1. The five-factor model of personality
In the 1980s, the five-factor model of personality began to gain interest. All factors showed to have convergent validity across psychological instruments and observers (McCrae & John, 1992). Therefore, it seems that the five-factor model is essentially correct in its representation of personality traits.
All personality traits within this model represent a continuum, meaning that people can score from 0 to 100 on one of the personality dimensions. Most people lie somewhere in the middle of the scale, and large deviations from this norm represent what we consider personality disorders (read more here). This is a so-called normal distribution →
One of the great advantages of having a common model of personality traits is that it provides a common language for psychologists from different traditions and a framework for organizing research. The factors are: 1. extraversion, 2. agreeableness, 3. conscientiousness, 4. neuroticism, and 5. openness to experience.
The reputable personality test NEO-PI-R is based on this theoretical framework. The model has five personality clusters. These clusters are based on a factor-analysis. By conducting a factor-analysis, you take every possible personality trait and then you find out which ones overlap with each other. A lot of personality traits overlap, and for this reason, McCrae & John (1992) came up with only five very general traits.
2. The big five personality traits
- Extraversion: People high in extraversion are outgoing and they enjoy socializing. They are assertive and get easily excited. They find it easy to express their emotions.
- Agreeableness: People high in agreeableness are full of trust, and they show kindness. They are altruistic and prosocial.
- Conscientiousness: People high in conscientiousness tend to meet right on time. They are thoughtful and have self-control. They are organized and detail-oriented.
- Neuroticism: People high in neuroticism tend to worry, get anxious and sad. They experience emotional instability and irritability.
- Openness to experience: People who score high in openness to experience tend to philosophize and attend cultural activities. They are full of imagination and insight.
3. Does personality change?
Evidence suggests that personality traits and people’s behavior are rather stable across time (McCrae & John, 1992), however, people’s behavior is also influenced by situational factors, which has been shown in many psychological experiments.
The concept of deindividuation illustrates this, which is the tendency for people to lose self-awareness when they are in groups or some social situations. For example, people may forget all about their own standards because they try to live up to the norm of the group.
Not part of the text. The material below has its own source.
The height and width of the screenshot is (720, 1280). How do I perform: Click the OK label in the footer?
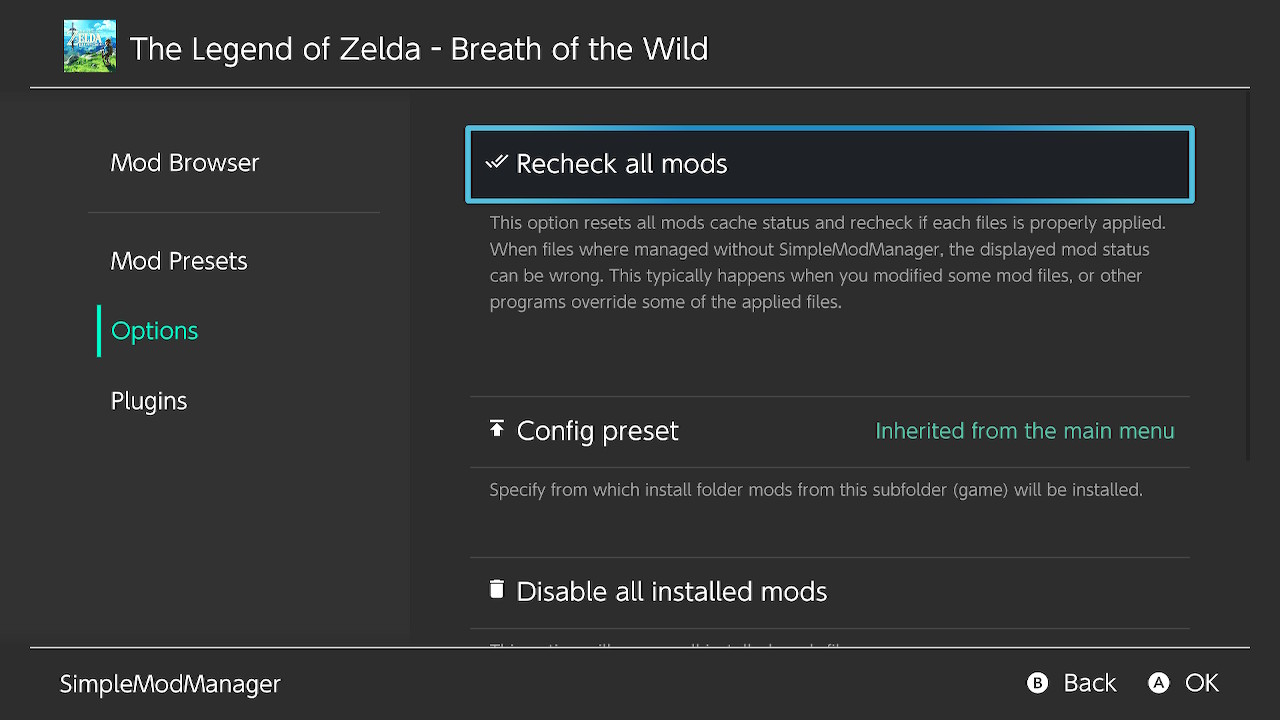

So, people’s behavior may change in some social situations, but to say that their personality also changes can be discussed. As the following study illustrates, personality traits are rather stable across time, at least in adulthood and old age.
4. Personality stability
Roberts & Del Vecchio (2000) examined a number of longitudinal studies to find out how consistent personality is. They found that trait stability increased from a correlation .31 in childhood to .54 during the college years, to .64 at age 30, and then it reached a plateau around .74 between the from age 50 until the age of 70.
What we can infer from these results is that personality seems to stabilize with increasing age. This fact does not surprise many because as our brain matures so does our personality. At the age of 30, one would have gone through the search for identity according to the identity theory of Erikson. At the age of 30, one should have achieved an identity.
5. Can personality predict life satisfaction?
An interesting study found that personality traits were predictive of life satisfaction, happiness, and positive affect. Neuroticism was the strongest and most negative predictor of life satisfaction, happiness, and especially negative emotions. High extraversion and agreeableness were, not suprisingly, predictors of life satisfaction (DeNeve & Cooper, 1998).